_Stated exercise_:
Show every line of the material that contains the string "Where". Treat uppercase and lowercase letters as different.

** START OF Data shown **

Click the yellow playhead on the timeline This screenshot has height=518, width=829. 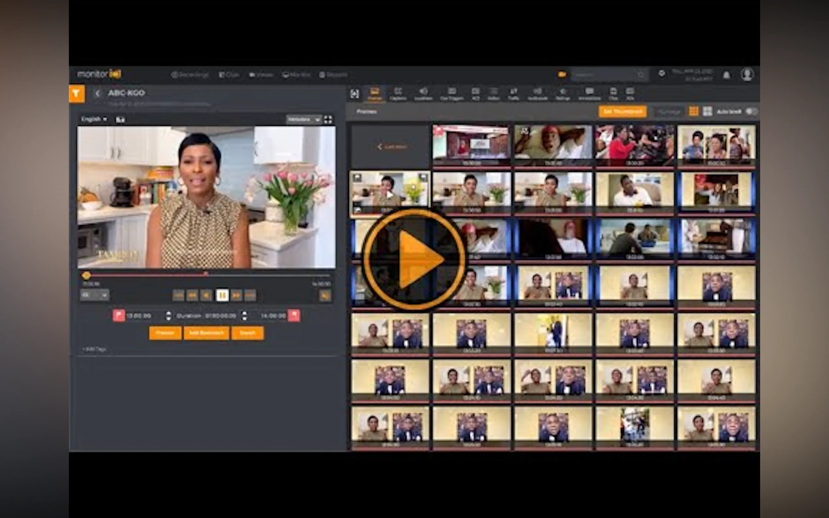[86, 275]
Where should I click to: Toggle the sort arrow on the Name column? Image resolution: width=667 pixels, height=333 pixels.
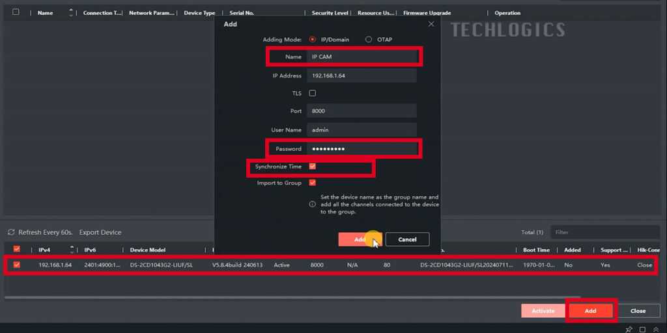71,12
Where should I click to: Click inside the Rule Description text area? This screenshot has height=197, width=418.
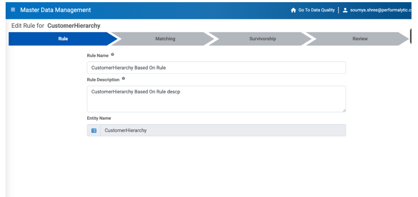tap(216, 99)
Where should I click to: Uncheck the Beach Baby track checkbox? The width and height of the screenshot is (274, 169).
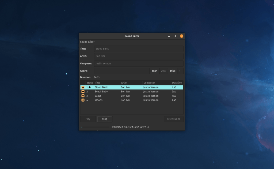click(83, 92)
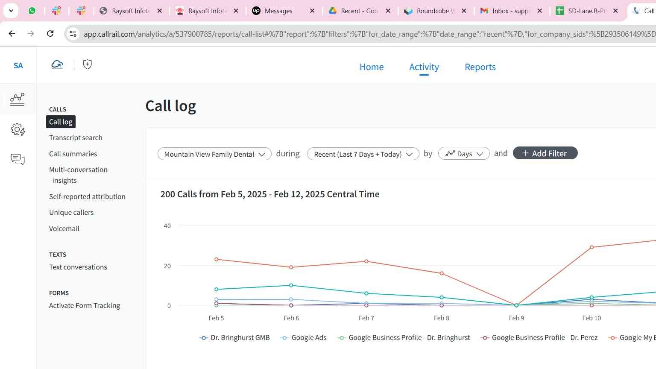Click the site information icon in address bar
Screen dimensions: 656x369
click(73, 34)
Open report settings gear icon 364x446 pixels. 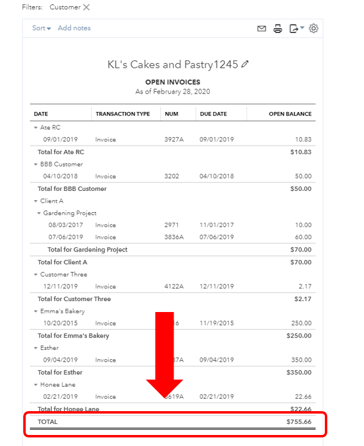coord(313,28)
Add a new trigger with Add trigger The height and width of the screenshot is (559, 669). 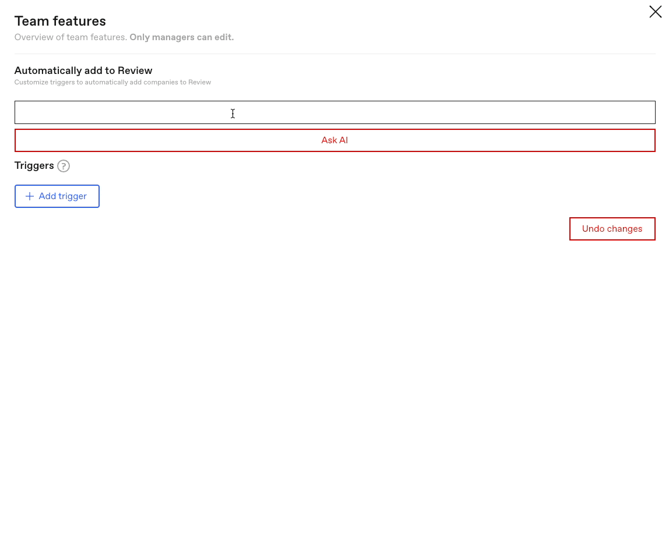tap(57, 196)

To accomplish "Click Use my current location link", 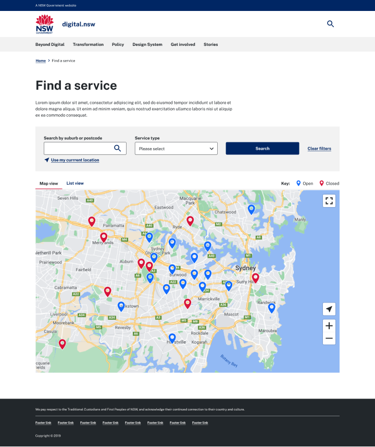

** END OF Data shown **

_Exercise solution_:
Where should I click to: Toggle the sort arrow on the Name column? Image resolution: width=667 pixels, height=333 pixels.
Where should I click to: Click inside the Rule Description text area? This screenshot has height=197, width=418.
Where should I click to: Uncheck the Beach Baby track checkbox? The width and height of the screenshot is (274, 169).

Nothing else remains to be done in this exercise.